[Extracted records]
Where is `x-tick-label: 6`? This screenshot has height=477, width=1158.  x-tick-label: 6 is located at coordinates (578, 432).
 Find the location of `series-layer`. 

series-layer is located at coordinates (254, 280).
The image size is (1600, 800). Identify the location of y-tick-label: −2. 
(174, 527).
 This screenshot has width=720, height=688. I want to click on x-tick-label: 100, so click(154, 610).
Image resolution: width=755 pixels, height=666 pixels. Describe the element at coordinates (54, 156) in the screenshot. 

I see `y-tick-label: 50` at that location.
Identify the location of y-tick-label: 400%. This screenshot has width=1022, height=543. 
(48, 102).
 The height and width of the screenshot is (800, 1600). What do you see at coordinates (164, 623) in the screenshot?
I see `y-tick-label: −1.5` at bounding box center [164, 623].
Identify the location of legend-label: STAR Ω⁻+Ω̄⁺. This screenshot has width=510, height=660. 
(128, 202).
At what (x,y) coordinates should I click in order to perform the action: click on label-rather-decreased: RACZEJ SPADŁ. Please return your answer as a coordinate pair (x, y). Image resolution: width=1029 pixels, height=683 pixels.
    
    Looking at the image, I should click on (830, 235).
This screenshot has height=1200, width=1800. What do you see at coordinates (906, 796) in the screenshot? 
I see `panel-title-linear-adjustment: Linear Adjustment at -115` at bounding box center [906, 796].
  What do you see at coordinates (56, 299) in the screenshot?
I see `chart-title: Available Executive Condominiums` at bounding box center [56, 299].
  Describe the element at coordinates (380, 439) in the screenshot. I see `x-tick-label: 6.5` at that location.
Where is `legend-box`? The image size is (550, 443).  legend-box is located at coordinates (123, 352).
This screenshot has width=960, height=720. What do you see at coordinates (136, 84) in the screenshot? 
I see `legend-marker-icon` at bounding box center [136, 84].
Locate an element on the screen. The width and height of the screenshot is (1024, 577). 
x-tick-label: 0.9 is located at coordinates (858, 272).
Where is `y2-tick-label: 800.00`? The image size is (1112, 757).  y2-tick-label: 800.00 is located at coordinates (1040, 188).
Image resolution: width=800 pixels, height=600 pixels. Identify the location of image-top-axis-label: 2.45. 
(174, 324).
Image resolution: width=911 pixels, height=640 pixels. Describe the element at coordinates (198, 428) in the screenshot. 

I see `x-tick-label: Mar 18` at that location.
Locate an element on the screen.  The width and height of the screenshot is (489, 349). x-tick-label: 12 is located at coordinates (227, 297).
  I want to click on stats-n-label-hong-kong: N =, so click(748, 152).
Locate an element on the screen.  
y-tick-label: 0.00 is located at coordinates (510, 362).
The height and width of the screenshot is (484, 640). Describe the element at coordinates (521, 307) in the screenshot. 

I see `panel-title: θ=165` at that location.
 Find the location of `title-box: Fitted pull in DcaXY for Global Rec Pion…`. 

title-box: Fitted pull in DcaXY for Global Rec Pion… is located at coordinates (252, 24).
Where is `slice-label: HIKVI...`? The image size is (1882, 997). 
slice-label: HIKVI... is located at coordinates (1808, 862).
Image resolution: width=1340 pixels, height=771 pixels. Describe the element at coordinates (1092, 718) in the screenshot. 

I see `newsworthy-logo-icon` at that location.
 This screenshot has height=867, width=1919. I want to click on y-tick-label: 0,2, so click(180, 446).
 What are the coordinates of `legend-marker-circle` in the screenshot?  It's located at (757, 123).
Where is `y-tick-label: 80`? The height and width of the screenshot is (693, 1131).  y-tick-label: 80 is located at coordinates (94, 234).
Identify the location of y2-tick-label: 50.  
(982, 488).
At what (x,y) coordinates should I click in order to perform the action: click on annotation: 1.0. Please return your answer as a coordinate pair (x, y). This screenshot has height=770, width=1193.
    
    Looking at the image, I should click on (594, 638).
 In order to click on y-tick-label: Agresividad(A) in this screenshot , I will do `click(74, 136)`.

TO DO: Please repeat the entries exactly, starting at the line that contains "Image resolution: width=1340" and continuing through the last line of the entries, both ends included.

TASK SOLUTION:
Image resolution: width=1340 pixels, height=771 pixels. Describe the element at coordinates (1092, 718) in the screenshot. 

I see `newsworthy-logo-icon` at that location.
 This screenshot has height=867, width=1919. I want to click on y-tick-label: 0,2, so click(180, 446).
 What are the coordinates of `legend-marker-circle` in the screenshot?  It's located at (757, 123).
Where is `y-tick-label: 80`? The height and width of the screenshot is (693, 1131).  y-tick-label: 80 is located at coordinates (94, 234).
Identify the location of y2-tick-label: 50.  
(982, 488).
At what (x,y) coordinates should I click in order to perform the action: click on annotation: 1.0. Please return your answer as a coordinate pair (x, y). This screenshot has height=770, width=1193.
    
    Looking at the image, I should click on (594, 638).
 In order to click on y-tick-label: Agresividad(A) in this screenshot , I will do `click(74, 136)`.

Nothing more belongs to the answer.